Examining a Novel Method of Earnings Management During Inventory Investment Reduction and Its Relationship with Firm Size and Life Cycle Through the Adjustment of the Modern Capital Structure Theory in the Tehran Stock Exchange and Iran Over-the-Counter
Keywords:
Tamshit Sud, Hayat Sharakat , Andaza Sharakat , Sarmayah in my presence here , I will choose Sarmayeh , Phrasal modificationAbstract
Previous research has not examined earnings management during inventory investment reduction, nor the impact of capital structure on managed and unmanaged performance. Therefore, the main objective of this study is to investigate novel methods of earnings management during reductions in inventory investment using discretionary and non-discretionary accruals, and to divide performance into two components: (1) managed performance, where the manager has the ability to employ discretionary accruals, and (2) unmanaged performance, where the manager lacks the ability to utilize discretionary accruals. Subsequently, we examined the level of insignificance, which indicates the adjustment of capital structure theories in favor of managers’ opportunistic earnings management. The statistical sample of this research includes 173 companies listed on the Tehran Stock Exchange and Iran Over-the-Counter. The research findings indicate a significant positive relationship between risk, liquidity, and firm size 2, and a negative relationship between leverage and both managed and unmanaged performance.
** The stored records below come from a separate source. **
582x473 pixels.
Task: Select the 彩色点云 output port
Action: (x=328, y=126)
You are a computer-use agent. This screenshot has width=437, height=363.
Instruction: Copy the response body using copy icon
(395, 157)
Consequently, due to the lack of a significant relationship between inventory investment, firm size 1, and firm life cycle with managed and unmanaged performance, this indicates that an adjustment has occurred in the capital structure theory, representing opportunistic earnings management. A comparison of the managed and unmanaged performance models in this study revealed that in Iranian firms, when inventory investment decreases, managers reduce liquidity through discretionary accruals, and present firm size 1, firm life cycle, and operational history as increased, and firm size 2 as decreased, to engage in opportunistic earnings management.